**Instructions for the task:** Turn the data into a numbered list with no blank lines, starting with the line containing "You are a computer-use" and going on through the line containing "point(383,42)". Include only those lines, and leave out the pictures.

** START OF Source records **

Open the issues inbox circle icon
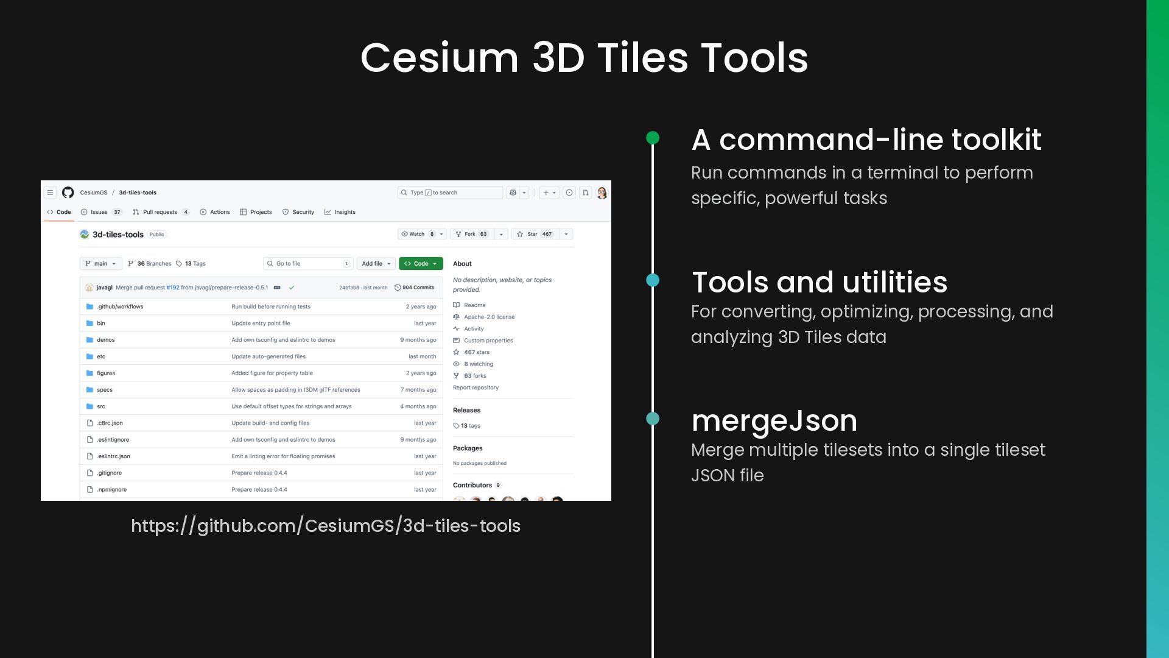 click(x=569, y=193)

** END OF Source records **
** START OF Source records **

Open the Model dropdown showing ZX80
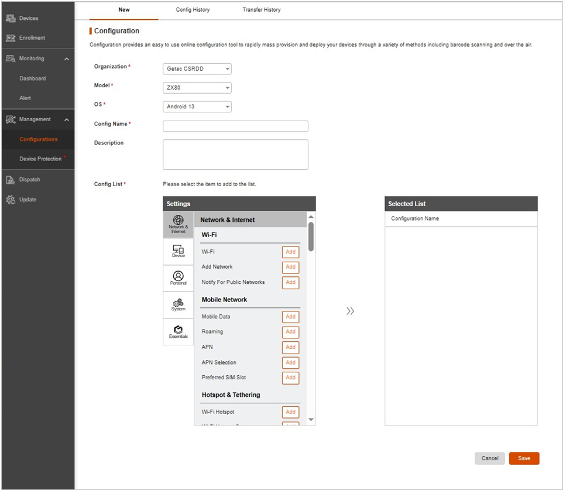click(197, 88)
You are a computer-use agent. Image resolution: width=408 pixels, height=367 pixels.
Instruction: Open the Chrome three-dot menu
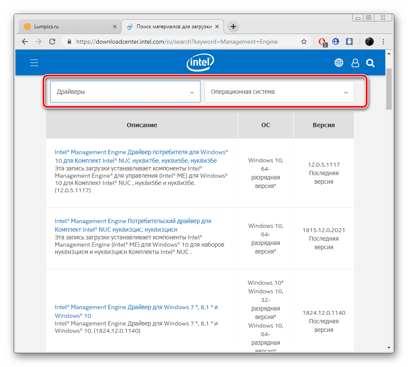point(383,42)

** END OF Source records **

**Finished exercise:**
1. You are a computer-use agent. Image resolution: width=408 pixels, height=367 pixels.
2. Instruction: Open the Chrome three-dot menu
3. point(383,42)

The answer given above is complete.